William K. Black previously worked as an investigator of financial institutions during the S&L crisis. In a detailed article at Huffpo, Black laments the almost total lack of criminal prosecutions related to our recent financial meltdown. Here's the problem in a nutshell: "What has gone so catastrophically wrong with DOJ, and why has it continued so long? The fundamental flaw is that DOJ's senior leadership cannot conceive of elite bankers as criminals." Here's what we need to do about it:

Our best bet is to continue to win the scholarly disputes and to continue to push media representatives to take fraud seriously. If the media demands for prosecution of the elite banking frauds expand there is a chance to create a bipartisan coalition in Congress and the administration supporting prosecutions. In the S&L debacle, Representative Annunzio was one of the leading opponents of reregulation and leading supporters of Charles Keating. After we brought several hundred successful prosecutions he began wearing a huge button: "Jail the S&L Crooks!" Bringing many hundreds of enforcement actions, civil suits, and prosecutions causes huge changes in the way a crisis is perceived. It makes tens of thousands of documents detailing the frauds public.
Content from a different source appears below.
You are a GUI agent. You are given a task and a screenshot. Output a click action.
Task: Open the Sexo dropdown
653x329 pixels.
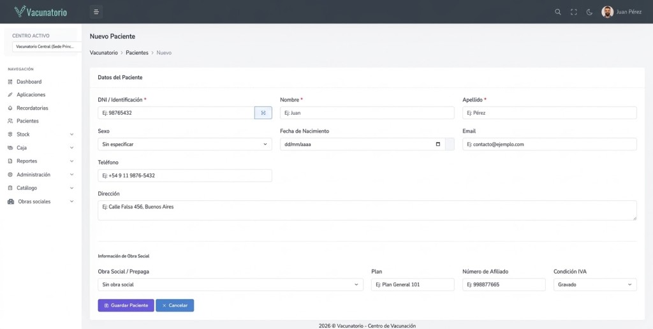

It generates thousands of national and local news stories discussing the nature of the frauds and how wealthy the senior officers became through the frauds. All of this increases the saliency of fraud and increases demands for serious reforms, adequate resources for the regulators and criminal justice bodies, and makes clear that elite fraud poses a severe danger. Collectively, this creates the political space for real reform, vigorous regulators, and real prosecutors.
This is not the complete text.